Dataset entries
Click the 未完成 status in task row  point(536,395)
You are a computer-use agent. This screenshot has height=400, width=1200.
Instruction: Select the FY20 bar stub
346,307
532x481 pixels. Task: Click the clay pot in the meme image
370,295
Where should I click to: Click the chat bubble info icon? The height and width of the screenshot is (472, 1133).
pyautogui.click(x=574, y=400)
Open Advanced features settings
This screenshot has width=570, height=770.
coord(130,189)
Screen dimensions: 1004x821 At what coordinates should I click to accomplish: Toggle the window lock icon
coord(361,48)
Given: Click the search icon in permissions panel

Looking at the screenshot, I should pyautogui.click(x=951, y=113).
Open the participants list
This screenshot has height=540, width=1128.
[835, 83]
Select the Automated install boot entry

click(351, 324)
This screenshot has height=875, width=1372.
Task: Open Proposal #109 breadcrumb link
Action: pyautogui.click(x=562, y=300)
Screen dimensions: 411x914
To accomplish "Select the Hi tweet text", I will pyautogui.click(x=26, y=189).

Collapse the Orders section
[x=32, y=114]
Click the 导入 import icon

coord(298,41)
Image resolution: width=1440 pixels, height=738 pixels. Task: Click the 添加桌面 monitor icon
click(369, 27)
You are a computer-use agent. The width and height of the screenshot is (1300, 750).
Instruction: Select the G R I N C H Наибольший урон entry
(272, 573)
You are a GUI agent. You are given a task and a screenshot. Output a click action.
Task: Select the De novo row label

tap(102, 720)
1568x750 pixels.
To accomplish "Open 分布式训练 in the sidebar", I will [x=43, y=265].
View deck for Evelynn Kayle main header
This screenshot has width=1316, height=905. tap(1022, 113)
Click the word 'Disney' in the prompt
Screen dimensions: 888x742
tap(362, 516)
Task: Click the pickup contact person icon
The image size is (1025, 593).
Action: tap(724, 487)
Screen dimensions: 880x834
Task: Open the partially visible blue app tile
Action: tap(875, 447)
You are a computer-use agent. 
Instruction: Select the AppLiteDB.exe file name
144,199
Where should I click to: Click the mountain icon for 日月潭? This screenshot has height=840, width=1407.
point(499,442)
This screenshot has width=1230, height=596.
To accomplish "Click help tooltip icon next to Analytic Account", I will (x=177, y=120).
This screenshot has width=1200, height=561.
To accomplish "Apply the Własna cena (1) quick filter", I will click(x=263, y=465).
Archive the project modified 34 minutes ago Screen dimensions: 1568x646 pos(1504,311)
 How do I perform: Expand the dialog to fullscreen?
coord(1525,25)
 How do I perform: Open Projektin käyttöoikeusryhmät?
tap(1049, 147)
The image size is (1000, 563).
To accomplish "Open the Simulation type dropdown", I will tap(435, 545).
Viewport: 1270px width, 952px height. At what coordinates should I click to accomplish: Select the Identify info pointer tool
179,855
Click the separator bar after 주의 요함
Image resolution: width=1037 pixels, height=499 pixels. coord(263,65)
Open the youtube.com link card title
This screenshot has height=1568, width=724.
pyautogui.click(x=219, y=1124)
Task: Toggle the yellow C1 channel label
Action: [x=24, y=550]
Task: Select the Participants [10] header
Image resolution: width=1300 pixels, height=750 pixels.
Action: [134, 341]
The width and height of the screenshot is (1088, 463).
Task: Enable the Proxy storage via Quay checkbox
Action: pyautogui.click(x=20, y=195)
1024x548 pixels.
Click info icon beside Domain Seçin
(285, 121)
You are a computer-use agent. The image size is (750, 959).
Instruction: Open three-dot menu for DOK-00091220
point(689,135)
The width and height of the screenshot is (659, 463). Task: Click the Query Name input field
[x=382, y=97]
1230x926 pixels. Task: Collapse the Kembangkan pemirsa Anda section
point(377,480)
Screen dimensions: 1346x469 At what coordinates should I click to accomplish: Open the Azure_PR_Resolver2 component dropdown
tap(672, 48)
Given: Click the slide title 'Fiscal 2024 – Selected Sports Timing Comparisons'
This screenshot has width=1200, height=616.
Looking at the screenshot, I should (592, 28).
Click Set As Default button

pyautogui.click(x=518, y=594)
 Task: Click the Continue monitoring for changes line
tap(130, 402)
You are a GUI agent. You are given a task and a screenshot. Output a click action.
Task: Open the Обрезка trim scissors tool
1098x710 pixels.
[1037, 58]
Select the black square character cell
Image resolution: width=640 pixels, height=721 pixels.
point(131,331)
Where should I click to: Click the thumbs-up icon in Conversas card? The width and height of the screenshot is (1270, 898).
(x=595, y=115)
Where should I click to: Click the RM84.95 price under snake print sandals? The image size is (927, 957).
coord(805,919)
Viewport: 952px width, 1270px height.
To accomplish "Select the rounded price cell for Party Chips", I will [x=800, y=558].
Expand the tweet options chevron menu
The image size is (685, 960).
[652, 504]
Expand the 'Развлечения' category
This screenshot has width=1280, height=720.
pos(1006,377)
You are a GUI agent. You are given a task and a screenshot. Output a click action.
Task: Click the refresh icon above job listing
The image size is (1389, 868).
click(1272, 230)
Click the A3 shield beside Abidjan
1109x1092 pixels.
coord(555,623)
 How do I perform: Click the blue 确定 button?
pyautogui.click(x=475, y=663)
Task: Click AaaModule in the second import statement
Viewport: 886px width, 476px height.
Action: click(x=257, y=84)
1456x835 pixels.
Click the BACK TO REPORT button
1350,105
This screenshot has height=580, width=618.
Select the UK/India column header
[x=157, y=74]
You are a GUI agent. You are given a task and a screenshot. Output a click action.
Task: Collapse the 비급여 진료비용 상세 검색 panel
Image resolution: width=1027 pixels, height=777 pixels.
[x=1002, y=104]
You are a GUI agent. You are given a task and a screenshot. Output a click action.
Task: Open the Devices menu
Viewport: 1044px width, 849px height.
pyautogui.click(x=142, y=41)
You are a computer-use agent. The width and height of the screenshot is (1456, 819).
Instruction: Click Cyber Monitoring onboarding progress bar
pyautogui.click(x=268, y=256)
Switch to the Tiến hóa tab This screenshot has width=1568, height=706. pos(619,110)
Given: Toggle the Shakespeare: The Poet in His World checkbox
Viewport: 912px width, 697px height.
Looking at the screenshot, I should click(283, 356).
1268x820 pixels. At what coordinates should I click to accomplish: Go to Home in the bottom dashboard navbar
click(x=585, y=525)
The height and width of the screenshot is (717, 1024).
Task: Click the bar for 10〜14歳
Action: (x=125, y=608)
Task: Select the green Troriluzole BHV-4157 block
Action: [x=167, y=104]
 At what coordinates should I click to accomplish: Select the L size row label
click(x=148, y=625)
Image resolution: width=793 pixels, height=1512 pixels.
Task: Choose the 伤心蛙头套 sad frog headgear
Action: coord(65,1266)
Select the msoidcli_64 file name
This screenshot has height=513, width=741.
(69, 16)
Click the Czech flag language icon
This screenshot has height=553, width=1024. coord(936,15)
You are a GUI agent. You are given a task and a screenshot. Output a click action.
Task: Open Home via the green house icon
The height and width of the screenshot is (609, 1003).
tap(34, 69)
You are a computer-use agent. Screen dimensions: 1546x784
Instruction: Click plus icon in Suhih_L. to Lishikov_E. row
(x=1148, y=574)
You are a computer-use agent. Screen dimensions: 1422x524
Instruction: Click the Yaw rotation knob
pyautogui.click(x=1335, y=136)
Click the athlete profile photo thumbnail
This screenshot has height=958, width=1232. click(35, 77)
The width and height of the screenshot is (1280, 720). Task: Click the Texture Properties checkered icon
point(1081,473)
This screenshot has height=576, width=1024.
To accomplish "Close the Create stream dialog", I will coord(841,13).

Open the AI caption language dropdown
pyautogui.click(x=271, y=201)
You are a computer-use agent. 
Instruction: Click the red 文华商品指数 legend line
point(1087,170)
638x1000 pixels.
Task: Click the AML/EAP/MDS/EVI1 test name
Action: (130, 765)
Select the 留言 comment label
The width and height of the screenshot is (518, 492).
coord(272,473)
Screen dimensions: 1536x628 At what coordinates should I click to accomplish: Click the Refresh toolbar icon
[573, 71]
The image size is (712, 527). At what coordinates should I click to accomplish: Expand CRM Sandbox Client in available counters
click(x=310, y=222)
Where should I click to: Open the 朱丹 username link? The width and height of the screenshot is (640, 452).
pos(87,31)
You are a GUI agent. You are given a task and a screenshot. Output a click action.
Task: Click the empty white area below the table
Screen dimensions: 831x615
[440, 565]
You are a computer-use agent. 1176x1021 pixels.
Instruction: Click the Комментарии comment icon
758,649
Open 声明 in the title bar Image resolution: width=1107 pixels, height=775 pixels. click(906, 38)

§ **HOW TO COMPLETE THIS TASK**: Make a copy of each line in the records above that has the word "cell".

§ **SOLVED EXERCISE**:
Select the black square character cell
To accomplish "Select the rounded price cell for Party Chips", I will [x=800, y=558].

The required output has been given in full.